Opponents of the process generally claim that it is painful, but it isn’t, if it is done early enough in life. This means as early as 24 hours after birth, up to 5 days of age. This may seem exceedingly early, but there are numerous benefits to doing it at such a young age.
- Painless: Yorkies’ neurodevelopment begins within 2 to 4 weeks of birth, meaning their pain sensation is still weak; it may hurt slightly but it’s much less painful than doing it later when their nerves start to mature.
- Smaller Tail: A newborn Yorkies tail is tiny, making it the perfect time to dock; since there is less width and length, the tail should fall off within three days of applying the tight band.

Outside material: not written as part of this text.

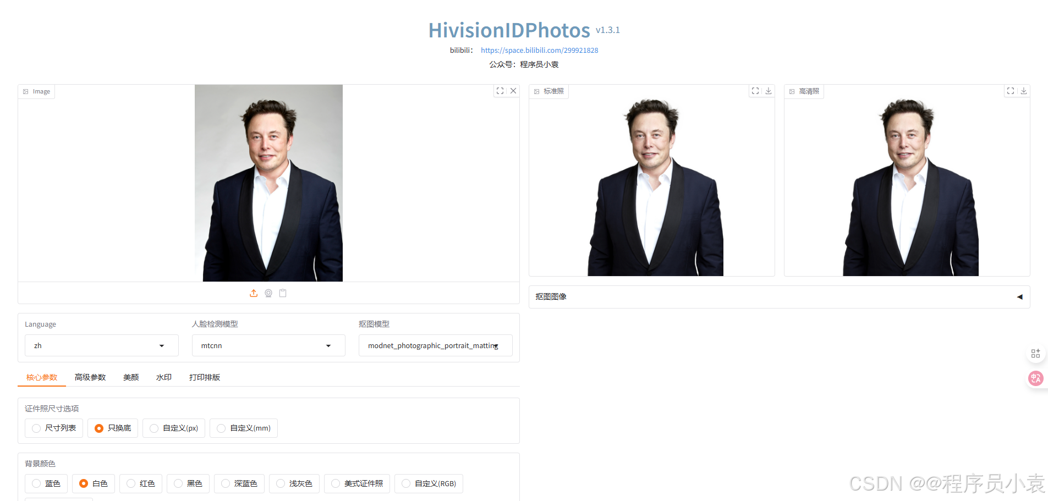Click the floating translate icon on the right

tap(1036, 378)
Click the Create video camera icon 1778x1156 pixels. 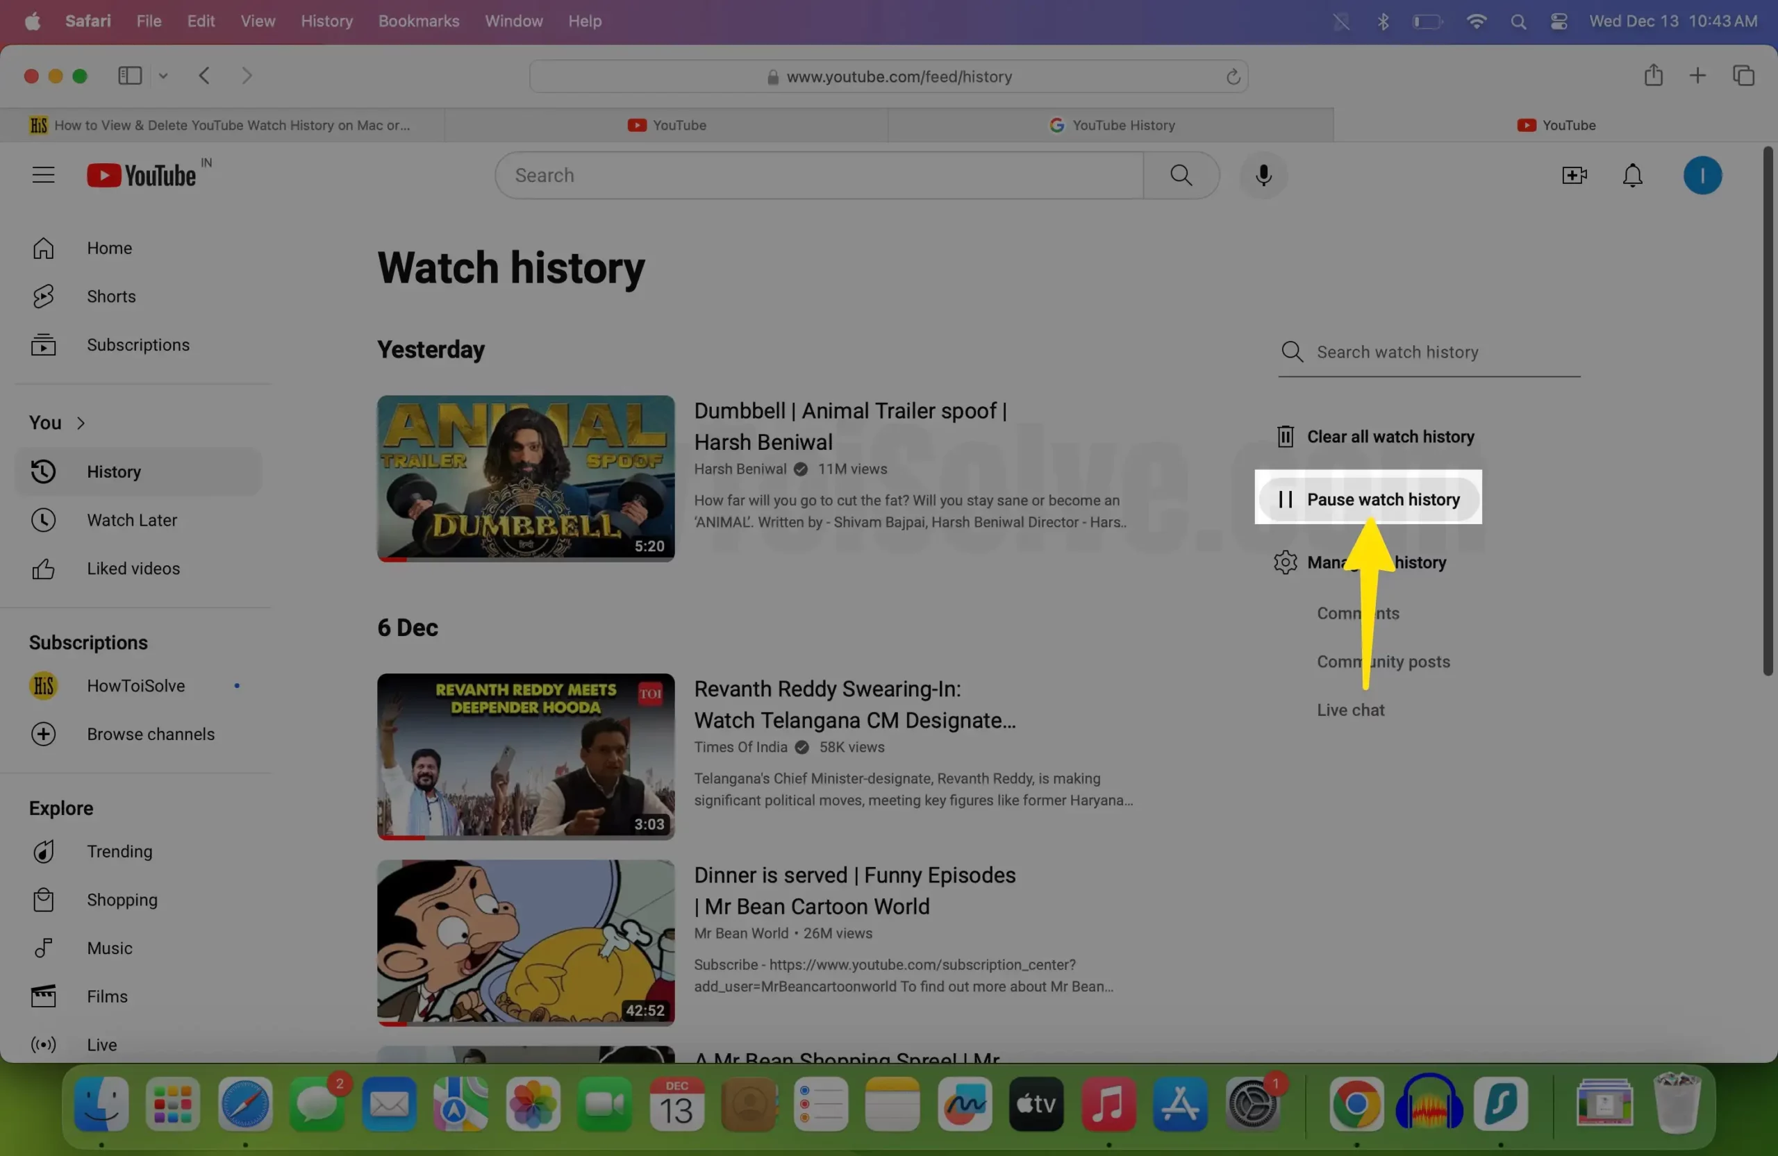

- Better Healing Process: A newborn yorkie has rapidly developing cells that adapt to their environment, so the tail heals much more quickly; if you do it later in life, you’ll want to wait until at least ten weeks after birth, when the surgical method becomes an option; recovery from the surgical procedure can be painful, but at that age, they are strong enough to handle it.
Cost And Legality
If you know what you are doing, removing the tail can be free. You can just do it yourself. But make sure you do know what you are doing. Otherwise, get an expert to do it for you, to avoid any complications.
Usually the breeder from whom you get your dog can do it. A licensed groomer can also take care of it. The procedure should cost you around $10 and $20. But if need to use anesthesia, the price will obviously increase. You ca expect to pay around $100 in that case, depending on the vet.
Docking tails is a hotly debated issue. It is legal in the United States, but the World Small Animal Veterinary Association is against the practice and is actively trying to get laws on the books in many countries to end it. In 2007, many countries prohibited the practice altogether.
Some countries that have banned the practice include Australia, Canada, Denmark, Germany, Iceland, Norway, Sweden, and the United Kingdom.
Yorkies Have Tails: Conclusion
Yorkies have tails, just like all other dog breeds. Long tails that curl up over their back. The reason you rarely see those tails is that they are generally removed right after birth.
There was a practical reason for this procedure once upon a time. But these days it is simply done for aesthetic reasons, in order to meet the standards for the breed set out by the AKC.
But the practice is slowly being outlawed in more and more countries. Many say it is cruel. And since it serves no practical purpose, I suppose it makes sense to ban it.
In the United States, you still have a choice. Personally, I like having the option, but I would prefer to let my yorkie keep his tail. Of course, most yorkies you find for sale have had them removed. I hope that changes and the choice is left up to the person adopting the dog.